(Dataset entries)
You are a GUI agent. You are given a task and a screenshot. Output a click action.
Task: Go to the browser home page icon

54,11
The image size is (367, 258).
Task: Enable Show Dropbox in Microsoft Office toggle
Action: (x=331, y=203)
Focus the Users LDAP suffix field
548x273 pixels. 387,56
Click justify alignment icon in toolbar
* * *
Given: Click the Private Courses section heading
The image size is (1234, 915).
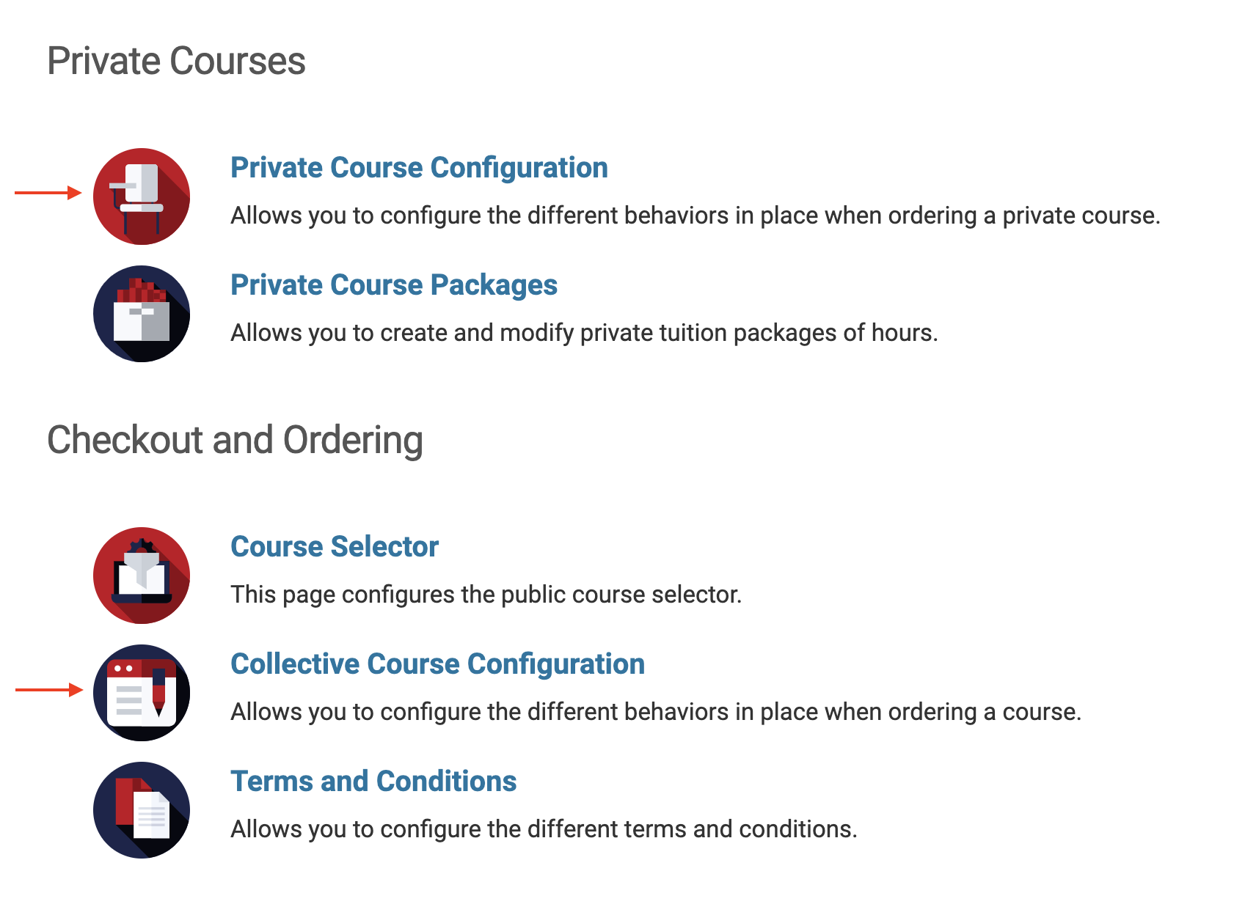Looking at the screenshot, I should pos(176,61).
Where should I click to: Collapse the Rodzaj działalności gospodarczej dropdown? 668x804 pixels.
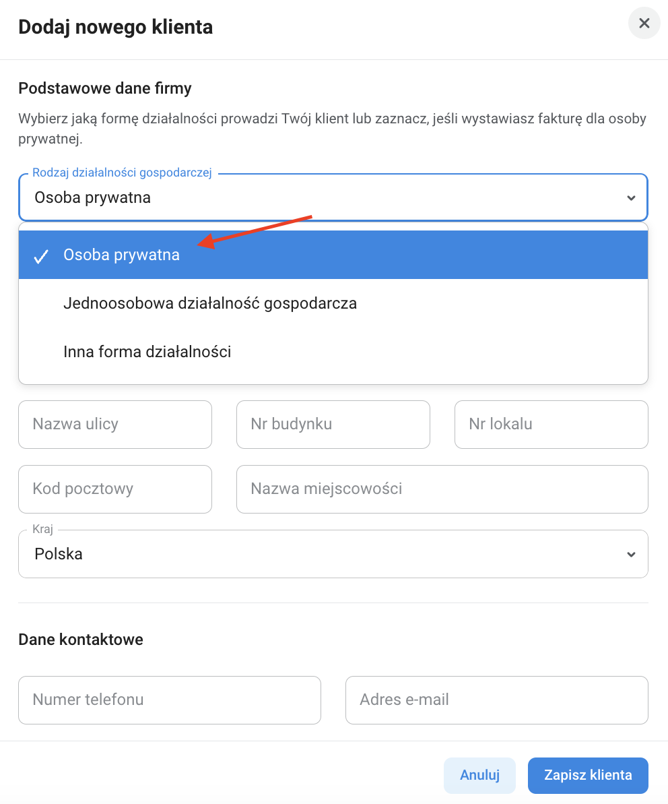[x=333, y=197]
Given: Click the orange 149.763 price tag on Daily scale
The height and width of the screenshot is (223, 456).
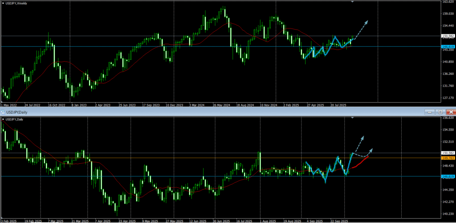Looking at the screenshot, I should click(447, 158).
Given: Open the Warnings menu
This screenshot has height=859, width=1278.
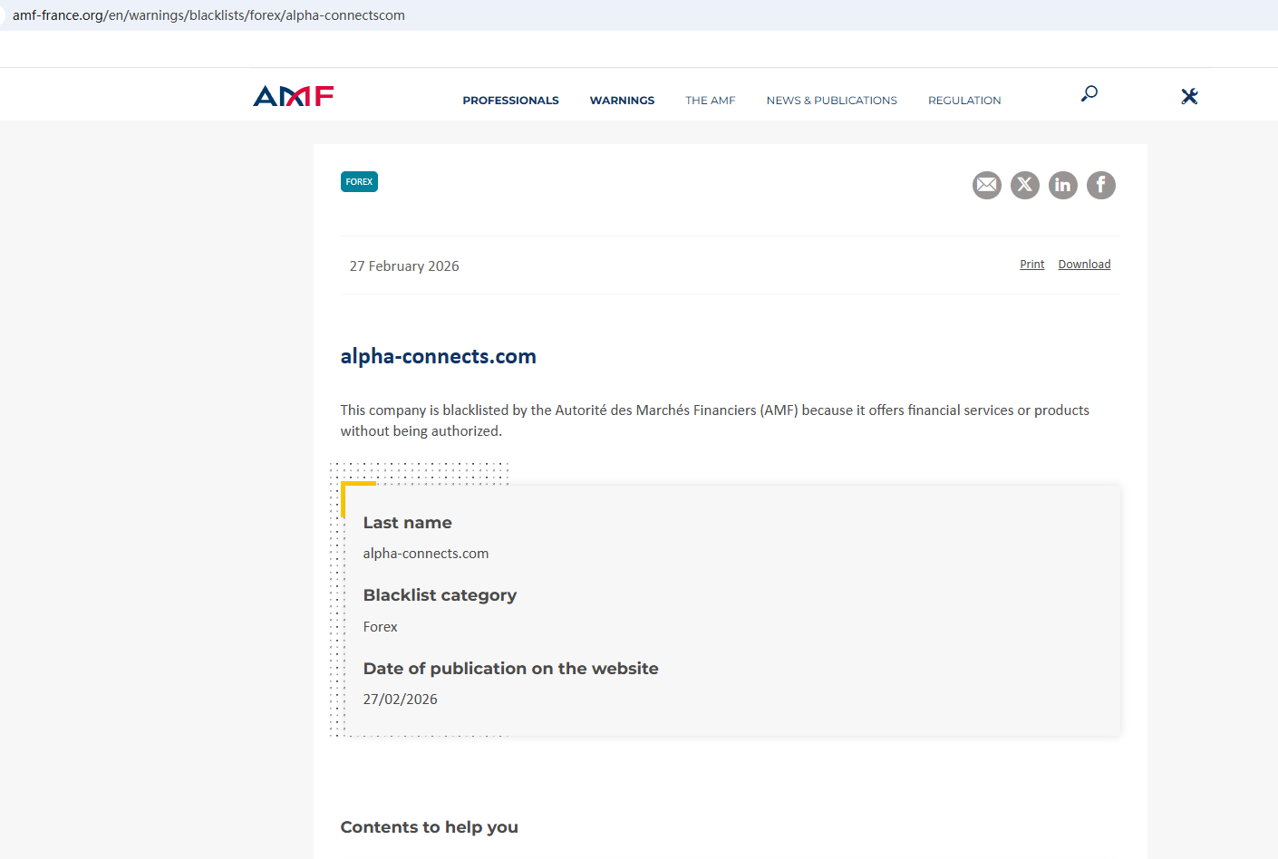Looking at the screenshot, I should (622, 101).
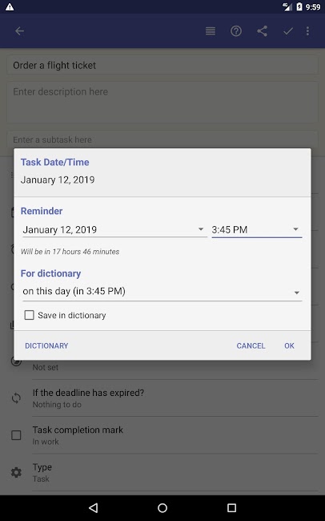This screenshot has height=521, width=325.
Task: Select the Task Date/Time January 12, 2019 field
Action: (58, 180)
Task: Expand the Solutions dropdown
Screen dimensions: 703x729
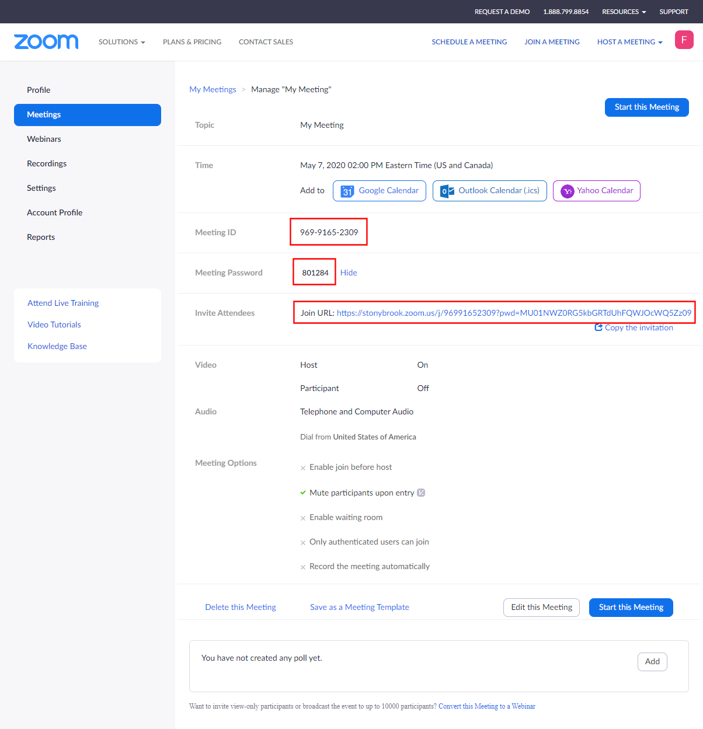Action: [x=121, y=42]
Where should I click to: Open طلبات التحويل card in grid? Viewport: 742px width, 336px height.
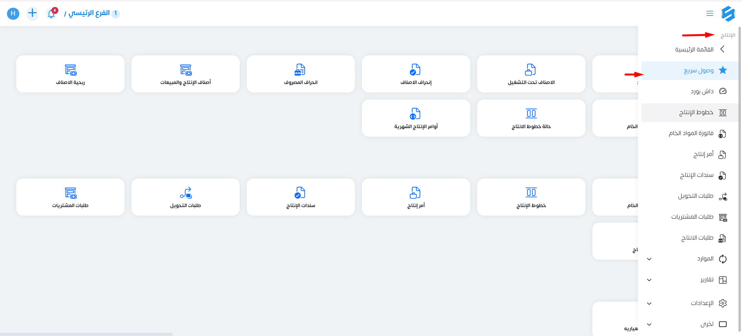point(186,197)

### [What the task asks]
Of the entries above, transcribe exactly those lines that fall between the line containing "You are a GUI" and the line containing "Click justify alignment icon in toolbar", together with those two lines.

### [Result of the exercise]
You are a GUI agent. You are given a task and a screenshot. Output a click action.
Task: Go to the browser home page icon

54,11
The image size is (367, 258).
Task: Enable Show Dropbox in Microsoft Office toggle
Action: (x=331, y=203)
Focus the Users LDAP suffix field
548x273 pixels. 387,56
Click justify alignment icon in toolbar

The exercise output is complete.